Alan Johnson, the home Secretary, witness for Yvonne, (she had issued a summons warrant for him to attend) arrived on Tuesday with two women minders, so the court was packed with reporters, they would not let anyone else in. You could feel the tension of excitement tingling.
We all expect her to be disbarred or fined. heavily. We shall see.
You should know Colin that the attitude of the judges and the prosecution, in fact all of us- and the atmosphere in court changed dramatically to that of being humbled and deeply ashamed, when one of Yvonne's disabled witnesses, who is wheelchair bound came to give his verbal evidence.
His special wheelchair was high, both legs were thickly bound, his clean brown hair was long and loose with a bun on top as well. In his thirties, he was tall and an imposing figure of a man. He explained his dire situation of how he was left with no carers to attend to his personal needs, of how he was left to sit in his own faeces for more than a week, over Christmas, and of how he tried to take his own life because he did not have a life, and how when he made contact with Yvonne he just new she would help him, which she did, because I was there at her office when he made the first call to her.. And how when they took him to Hospital to clean him up of all this faeces, which had impacted deeply into his skin, which was very difficult to remove, and the smell being so terrible, the nurses had to wear face masks.
People hung their heads in shame, to know that this is actually happening in the UK. I have never seen so many people hang their heads in shame. It was as though you could hear them all thinking, there but for the grace of God go I. Yes, reality had hit them in the eye. MB Comments
Isn't this now typical of our viper infested society??! This women has tried to help those who are most vulnerable and her own profession has turned against her! It's sickening.

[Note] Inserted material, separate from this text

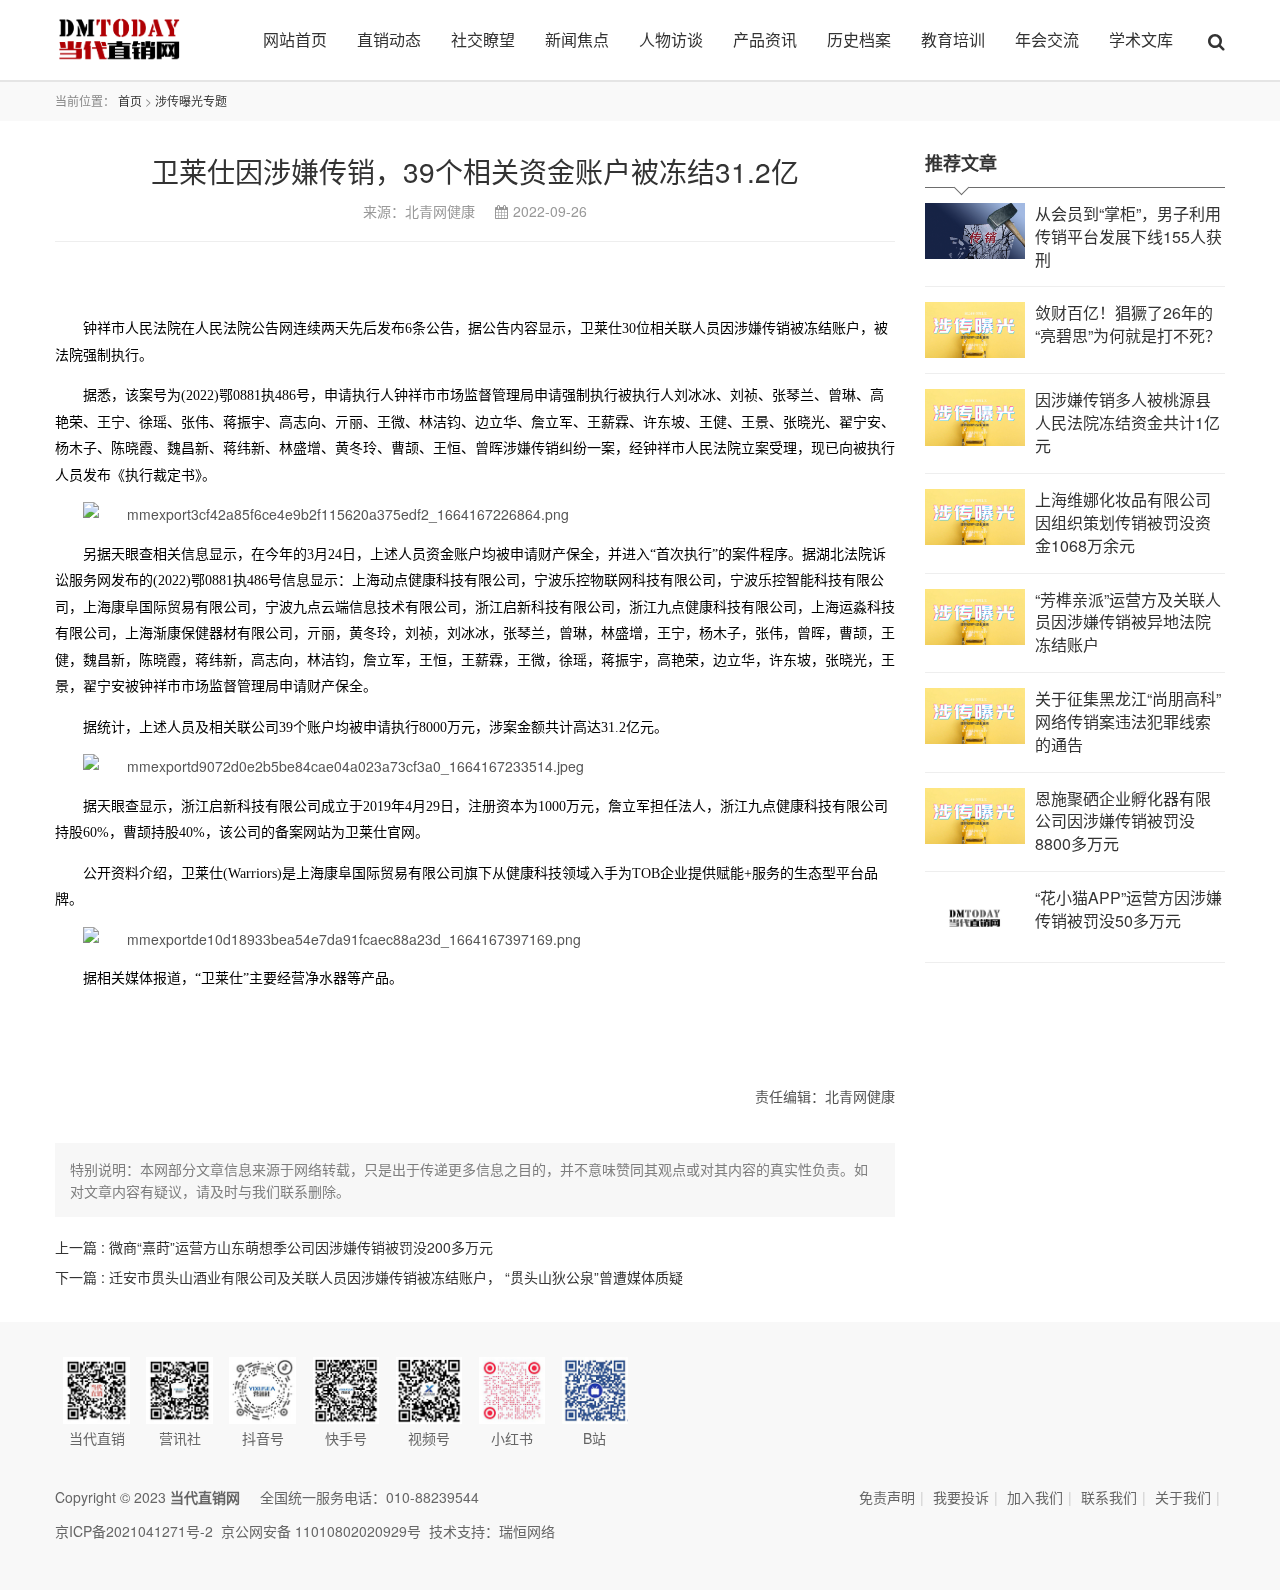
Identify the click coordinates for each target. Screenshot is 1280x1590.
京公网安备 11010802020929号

It will be a travesty of justice if she is struck off. Those who have maliciously complained about her should be thoroughly ashamed of themselves.
The law is important but people are more so; Mrs Hossack I take my hat off to you
More power to your elbow Yvonne! We need a lot more like you. WHY DON'T THE AUTHORITIIES LISTEN, LISTEN, LISTEN! What she's telling them is the truth.
We should all be supporting her .... don't forget - it's your turn next and it's not a pretty prospect, believe me.